Data lineage layers. Collaborative analytics. Over-engineering data products.
Also in this edition: the definitive guide to cohort retention, being a better data team manager and a first hand account of how to get started with a career in data.
There are SO many great articles this week that I’m going to skip the traditional think piece and jump straight into them!
In this week’s edition:
The Many Layers of Data Lineage (Borja Vazquez)
The Qualified Scientist (Emily Thompson)
How I learned to stop worrying and love being a manager (Brittany Bennett)
How to measure cohort retention (Olga Berezovsky)
Not everything data related should be a product (Eric Weber)
But first, a very important Coalesce announcement:
-Anna
The Many Layers of Data Lineage
By Borja Vazquez
The Google Maps analogy is such a deeply satisfying way of describing what’s missing today in analytics engineering user experience, and also what’s possible.
What if we could visualise traffic jams between models the same way as Google Maps does between cities? It feels natural that it should be possible to overlay all the metadata collected on top of a DAG.
Here’s why I think this idea is so cool:
It shifts the conversation towards imagining what better analytics engineering UX actually looks like. As a community, we’ve spent a good deal of time thinking about the economics of a growing set of modern data stack tools, but relatively less time on first principles thinking around what end users need from their workflows. This article is a great example of the latter!
Data Lineage Maps as first class citizens in our day to day work as a single source of truth everyone can consume, analyse and understand without the burden of having to learn new tools or asking colleagues
I can’t agree more!
Better analytics engineering UX also means a better experience for everyone else who works with or uses data. We often talk about “self service data” and the work that goes into actually making this happen — extensive documentation, education, etc. I think that the easier and more intuitive it becomes to visually explore and make meaning directly from data lineage, the closer we’ll get to a world where self-service analytics is a reality. Borja absolutely nails the principles that will make this vision into a reality.
Principle #1: Extensibility
The best thing about the analogy Borja uses is that it is an API that allows you to continually expand and make meaning on top of data lineage in novel and interesting ways. Imagine being able to overlay directly things like:
whether data is production grade (expected to be trustworthy) or more ‘use at your own risk’ without having to infer this through multiple clicks and pages of documentation
which datasets are used downstream in a BI tool, which are used in reverse ETL workflows and even what applications data is sent out to
the last time the code powering a particular dataset was updated
Borja’s example in the article of overlaying a slowest path is also an extremely powerful one for anyone who needs to debug and troubleshoot a data pipeline for speed or cost. dbt is starting to get at this idea with the model timing tab but Borja’s example is making me think about where else in the UI this type of information is most useful to the end user.

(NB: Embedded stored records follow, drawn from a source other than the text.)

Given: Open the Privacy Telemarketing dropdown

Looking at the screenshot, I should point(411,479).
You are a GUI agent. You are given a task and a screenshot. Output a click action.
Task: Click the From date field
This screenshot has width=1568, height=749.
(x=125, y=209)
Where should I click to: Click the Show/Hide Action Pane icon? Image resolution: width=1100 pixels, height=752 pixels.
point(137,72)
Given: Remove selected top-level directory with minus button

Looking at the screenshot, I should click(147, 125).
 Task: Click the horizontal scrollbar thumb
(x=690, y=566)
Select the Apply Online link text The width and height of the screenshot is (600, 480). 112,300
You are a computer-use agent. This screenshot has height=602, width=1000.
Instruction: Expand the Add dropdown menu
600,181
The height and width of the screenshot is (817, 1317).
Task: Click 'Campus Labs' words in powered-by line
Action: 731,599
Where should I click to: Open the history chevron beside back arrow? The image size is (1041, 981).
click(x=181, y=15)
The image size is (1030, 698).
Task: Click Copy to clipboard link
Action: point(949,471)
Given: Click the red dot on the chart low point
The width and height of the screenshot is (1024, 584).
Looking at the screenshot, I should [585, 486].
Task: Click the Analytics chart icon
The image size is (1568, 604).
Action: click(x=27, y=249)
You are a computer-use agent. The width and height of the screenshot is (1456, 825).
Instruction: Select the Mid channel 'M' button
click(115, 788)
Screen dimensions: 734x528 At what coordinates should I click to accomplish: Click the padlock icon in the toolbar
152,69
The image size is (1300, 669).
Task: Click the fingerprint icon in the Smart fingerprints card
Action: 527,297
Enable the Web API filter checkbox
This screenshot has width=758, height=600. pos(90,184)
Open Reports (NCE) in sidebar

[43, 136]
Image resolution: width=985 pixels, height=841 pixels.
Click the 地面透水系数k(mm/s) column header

What would you want to see overlaid on top of your data lineage if you could?
Principle #2: Varying granularity
I think this is the second killer principle of Borja’s post. The ability to not only overlay information but also reshape the lineage visualization to surface different levels of insight is a huge unlock.
Just like sometimes I want to zoom down to street view or zoom back out to country level insights with Google Maps, I want to be able to do the same with my data lineage. I want to be able to zoom all the way into the code powering a particular transformation, and as far out as the business units being powered by datasets.
Borja’s example of the business layer is very compelling — increasingly I find myself thinking about the data my team maintains as a portfolio. Zooming out to examine the business layer (and overlay information on top of that like % of coverage, overall pipeline health, average delivery time, # of outstanding tickets or bug reports etc) gives me the ability to effectively manage and prioritize the work to support the growing portfolio.
Borja — I can’t wait for your vision of the future to become a reality. This is exactly what I, and I think many others, have been missing.
The Qualified Scientist
By Emily Thompson
Emily’s writing is always excellent, and something I look forward to every week. This week in particular, Emily writes very eloquently about something I strongly believe in:
Collaborating on analysis is not just for data practitioners.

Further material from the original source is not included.